Ayudha Puja, or Ayuda Pooja, is observed on the ninth day of Navratri festival, mainly in
South India. It is also part of the 10- day Dasara festival in North India. In 2013, the date of Ayudha Puja is October 13. Literally, Ayudha Puja means the worship of weapons. Nowadays, Ayudha Puja means ritual purification of the tools that one use to make a living. Saraswathi Puja and Ayuda Puja are observed on the same day in South India.
Goddess Durga carries numerous weapons which were given to her by various male deities. Therefore there is a belief that the weapons carried by Durga represent the various forces in Nature – Durga’s energy rests in these weapons.

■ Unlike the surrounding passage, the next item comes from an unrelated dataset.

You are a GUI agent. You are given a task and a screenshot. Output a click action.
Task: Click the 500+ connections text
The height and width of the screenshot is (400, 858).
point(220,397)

Today, Ayudha Puja is the day when Hindus keep the tools and objects that are used to make a livelihood for pooja. The tools and implements are not touched on the Ayudha Puja day. It is only taken on the next day morning with renewed vigor after the blessings from Goddess.
Which tool one keeps during Ayudha Puja depends on his/her trade - this can be laptop, desktop, cycle, autorikshaw, screwdriver, sewing machine etc. Nowadays, people also do not use vehicles on the day. Cars, scooters and bikes are also kept for puja.
Children and people who are associated with art and literature also participate in the Ayudha Puja; they dedicate the prayers and pooja to Goddess Saraswathi. This is referred as Saraswathi Puja. Here too people abstain from touching books and other written materials.
Visiting temples dedicated to Hindu Goddesses is an important part of Ayudha Puja. Special poojas are also performed at home by elders and books and tools are kept for puja.